# EXERCISE PROMPT:
Pull out each line of the records below that contains the word "status". Copy those lines unchanged.

(Entries for locating text and elements)
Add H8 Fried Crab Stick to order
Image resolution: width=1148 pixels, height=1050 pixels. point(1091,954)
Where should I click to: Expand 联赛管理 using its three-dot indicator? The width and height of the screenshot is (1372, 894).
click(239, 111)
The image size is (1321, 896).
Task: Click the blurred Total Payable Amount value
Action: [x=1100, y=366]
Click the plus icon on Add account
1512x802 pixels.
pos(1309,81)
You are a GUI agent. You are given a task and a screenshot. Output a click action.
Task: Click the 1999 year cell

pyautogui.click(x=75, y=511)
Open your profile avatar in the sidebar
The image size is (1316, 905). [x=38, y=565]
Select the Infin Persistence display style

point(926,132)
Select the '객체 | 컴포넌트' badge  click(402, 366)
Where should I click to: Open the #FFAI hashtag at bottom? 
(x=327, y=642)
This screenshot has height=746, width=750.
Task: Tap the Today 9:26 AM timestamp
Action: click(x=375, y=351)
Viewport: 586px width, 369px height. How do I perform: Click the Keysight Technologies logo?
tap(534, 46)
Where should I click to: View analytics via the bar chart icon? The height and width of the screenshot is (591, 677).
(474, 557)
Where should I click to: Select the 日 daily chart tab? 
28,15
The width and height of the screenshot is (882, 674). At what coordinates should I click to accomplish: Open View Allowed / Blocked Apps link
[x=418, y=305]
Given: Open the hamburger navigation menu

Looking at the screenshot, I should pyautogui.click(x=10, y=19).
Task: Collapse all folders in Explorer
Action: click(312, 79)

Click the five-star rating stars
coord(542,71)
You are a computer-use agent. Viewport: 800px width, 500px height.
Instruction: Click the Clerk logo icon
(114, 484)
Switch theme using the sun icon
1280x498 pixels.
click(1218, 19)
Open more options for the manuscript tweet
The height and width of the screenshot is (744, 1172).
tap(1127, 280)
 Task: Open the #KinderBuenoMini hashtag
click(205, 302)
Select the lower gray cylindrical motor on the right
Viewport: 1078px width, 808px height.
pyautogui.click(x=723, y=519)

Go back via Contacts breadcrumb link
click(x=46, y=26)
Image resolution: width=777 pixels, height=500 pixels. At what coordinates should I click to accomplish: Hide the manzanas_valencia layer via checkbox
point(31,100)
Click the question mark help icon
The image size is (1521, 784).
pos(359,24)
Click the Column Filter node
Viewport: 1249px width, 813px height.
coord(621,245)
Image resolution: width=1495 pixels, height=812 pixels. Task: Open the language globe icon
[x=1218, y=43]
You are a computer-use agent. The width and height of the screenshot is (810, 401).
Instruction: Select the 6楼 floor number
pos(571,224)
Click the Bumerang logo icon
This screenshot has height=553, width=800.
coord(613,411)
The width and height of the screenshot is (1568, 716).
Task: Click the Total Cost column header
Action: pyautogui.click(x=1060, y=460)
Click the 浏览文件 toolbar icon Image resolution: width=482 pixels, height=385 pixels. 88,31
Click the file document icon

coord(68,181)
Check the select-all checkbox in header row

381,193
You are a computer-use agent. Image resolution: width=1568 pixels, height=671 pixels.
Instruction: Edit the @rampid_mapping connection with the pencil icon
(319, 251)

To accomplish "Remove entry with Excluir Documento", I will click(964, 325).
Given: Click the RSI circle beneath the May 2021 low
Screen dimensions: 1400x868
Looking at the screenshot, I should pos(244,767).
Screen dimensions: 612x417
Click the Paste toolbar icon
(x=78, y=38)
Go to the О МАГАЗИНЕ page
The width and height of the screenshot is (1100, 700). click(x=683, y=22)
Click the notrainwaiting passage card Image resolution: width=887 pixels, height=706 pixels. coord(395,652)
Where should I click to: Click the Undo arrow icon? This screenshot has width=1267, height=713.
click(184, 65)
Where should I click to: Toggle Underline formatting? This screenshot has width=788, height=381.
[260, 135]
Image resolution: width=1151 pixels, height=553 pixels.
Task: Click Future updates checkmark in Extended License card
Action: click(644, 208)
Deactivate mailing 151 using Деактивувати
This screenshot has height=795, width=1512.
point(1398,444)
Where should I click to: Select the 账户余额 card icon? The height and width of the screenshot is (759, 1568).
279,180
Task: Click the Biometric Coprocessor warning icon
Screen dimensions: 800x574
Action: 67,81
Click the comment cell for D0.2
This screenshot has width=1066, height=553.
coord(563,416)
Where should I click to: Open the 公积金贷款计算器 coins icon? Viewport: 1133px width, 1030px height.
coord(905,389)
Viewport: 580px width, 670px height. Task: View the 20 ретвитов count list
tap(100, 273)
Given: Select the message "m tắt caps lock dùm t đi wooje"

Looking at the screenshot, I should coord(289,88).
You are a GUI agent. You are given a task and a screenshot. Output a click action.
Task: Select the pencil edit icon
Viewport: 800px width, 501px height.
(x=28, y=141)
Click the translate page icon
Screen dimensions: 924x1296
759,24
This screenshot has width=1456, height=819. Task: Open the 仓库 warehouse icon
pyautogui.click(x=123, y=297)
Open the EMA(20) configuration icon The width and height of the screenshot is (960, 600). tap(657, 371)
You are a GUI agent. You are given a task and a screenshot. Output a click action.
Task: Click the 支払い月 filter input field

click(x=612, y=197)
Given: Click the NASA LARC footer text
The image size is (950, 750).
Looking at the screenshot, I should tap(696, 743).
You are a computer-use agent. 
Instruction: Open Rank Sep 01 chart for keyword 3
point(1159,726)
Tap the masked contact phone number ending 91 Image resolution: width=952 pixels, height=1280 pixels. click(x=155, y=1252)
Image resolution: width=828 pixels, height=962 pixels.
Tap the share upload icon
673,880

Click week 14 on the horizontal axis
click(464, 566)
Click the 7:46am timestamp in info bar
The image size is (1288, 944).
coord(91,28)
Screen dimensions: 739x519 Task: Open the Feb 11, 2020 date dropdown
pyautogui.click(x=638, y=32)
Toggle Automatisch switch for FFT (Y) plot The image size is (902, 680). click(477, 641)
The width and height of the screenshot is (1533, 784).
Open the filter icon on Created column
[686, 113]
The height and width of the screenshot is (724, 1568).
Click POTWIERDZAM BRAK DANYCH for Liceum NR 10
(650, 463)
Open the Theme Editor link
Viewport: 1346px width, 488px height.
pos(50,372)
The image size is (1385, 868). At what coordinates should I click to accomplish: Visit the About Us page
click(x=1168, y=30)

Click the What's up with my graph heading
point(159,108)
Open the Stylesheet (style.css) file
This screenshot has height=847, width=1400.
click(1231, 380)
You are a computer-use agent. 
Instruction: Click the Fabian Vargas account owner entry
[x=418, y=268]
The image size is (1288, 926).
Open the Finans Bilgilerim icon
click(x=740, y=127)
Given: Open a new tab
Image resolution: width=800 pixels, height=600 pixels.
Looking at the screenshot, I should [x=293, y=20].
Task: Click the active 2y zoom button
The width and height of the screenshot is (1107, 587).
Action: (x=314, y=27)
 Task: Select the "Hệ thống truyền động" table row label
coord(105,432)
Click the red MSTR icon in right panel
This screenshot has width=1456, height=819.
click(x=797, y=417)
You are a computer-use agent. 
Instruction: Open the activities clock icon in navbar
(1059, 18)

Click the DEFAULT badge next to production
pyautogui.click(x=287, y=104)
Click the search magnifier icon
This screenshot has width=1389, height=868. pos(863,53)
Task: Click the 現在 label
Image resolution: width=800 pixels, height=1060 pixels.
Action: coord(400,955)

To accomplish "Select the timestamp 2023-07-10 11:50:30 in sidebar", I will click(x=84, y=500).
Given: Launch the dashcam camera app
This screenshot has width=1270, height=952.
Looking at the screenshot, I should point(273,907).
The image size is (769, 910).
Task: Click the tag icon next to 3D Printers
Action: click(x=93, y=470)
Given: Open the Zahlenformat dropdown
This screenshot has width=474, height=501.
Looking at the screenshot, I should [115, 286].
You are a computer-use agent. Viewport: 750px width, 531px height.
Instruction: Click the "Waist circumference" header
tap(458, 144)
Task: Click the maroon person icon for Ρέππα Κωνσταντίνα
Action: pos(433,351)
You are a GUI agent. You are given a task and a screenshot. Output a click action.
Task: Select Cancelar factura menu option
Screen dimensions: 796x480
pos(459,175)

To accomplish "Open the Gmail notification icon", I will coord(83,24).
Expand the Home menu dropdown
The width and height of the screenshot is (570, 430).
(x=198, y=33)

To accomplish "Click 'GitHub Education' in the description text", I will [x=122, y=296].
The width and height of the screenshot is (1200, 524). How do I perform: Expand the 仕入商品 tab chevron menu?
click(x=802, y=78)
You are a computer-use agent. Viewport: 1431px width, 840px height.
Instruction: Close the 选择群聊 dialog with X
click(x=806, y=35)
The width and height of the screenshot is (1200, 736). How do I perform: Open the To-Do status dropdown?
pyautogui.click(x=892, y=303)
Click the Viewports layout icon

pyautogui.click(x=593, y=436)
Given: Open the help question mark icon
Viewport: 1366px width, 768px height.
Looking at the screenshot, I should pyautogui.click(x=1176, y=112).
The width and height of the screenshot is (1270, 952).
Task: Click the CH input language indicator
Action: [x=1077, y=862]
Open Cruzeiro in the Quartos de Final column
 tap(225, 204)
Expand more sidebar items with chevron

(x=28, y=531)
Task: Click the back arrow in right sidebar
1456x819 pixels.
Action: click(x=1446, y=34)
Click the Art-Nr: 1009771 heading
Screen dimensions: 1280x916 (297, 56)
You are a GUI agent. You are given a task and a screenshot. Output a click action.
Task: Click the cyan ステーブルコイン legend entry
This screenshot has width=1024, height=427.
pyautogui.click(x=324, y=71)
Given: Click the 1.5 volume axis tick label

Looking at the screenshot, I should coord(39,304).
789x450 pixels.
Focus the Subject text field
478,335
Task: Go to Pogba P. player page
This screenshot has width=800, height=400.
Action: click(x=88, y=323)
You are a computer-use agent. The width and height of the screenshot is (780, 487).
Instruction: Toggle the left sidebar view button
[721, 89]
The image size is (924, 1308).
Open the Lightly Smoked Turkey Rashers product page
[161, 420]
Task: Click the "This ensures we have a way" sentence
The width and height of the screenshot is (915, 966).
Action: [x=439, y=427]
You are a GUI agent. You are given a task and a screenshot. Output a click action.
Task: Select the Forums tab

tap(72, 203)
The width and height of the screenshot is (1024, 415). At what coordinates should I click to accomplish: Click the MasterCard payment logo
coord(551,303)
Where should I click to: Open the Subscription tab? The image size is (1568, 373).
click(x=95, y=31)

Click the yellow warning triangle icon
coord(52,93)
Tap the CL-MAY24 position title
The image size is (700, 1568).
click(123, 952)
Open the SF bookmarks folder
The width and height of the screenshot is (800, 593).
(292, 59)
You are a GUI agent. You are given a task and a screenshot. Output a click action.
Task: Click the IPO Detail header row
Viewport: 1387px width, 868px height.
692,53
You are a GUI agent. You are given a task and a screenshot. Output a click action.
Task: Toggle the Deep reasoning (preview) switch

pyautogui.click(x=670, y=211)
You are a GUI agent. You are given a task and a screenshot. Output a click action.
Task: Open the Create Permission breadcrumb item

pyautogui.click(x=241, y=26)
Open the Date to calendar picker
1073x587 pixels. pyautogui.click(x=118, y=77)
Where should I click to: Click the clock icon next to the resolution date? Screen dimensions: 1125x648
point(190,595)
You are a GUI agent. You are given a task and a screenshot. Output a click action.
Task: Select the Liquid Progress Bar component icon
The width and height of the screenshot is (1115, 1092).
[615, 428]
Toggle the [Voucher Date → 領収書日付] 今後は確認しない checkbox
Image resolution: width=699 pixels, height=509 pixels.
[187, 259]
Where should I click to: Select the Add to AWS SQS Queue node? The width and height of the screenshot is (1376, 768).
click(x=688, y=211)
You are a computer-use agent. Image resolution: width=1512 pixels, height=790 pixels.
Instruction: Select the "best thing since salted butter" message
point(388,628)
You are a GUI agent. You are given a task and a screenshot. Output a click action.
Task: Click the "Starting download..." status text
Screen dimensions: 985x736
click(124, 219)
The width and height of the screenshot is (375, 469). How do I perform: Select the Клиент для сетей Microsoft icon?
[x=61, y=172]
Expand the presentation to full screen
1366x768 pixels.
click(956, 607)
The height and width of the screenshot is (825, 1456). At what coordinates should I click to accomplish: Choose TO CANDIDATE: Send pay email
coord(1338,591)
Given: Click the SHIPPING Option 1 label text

# SOLUTION TO THE PROBLEM:
The width and height of the screenshot is (1200, 736). How do I perform: Open the To-Do status dropdown?
Task: Click the "Starting download..." status text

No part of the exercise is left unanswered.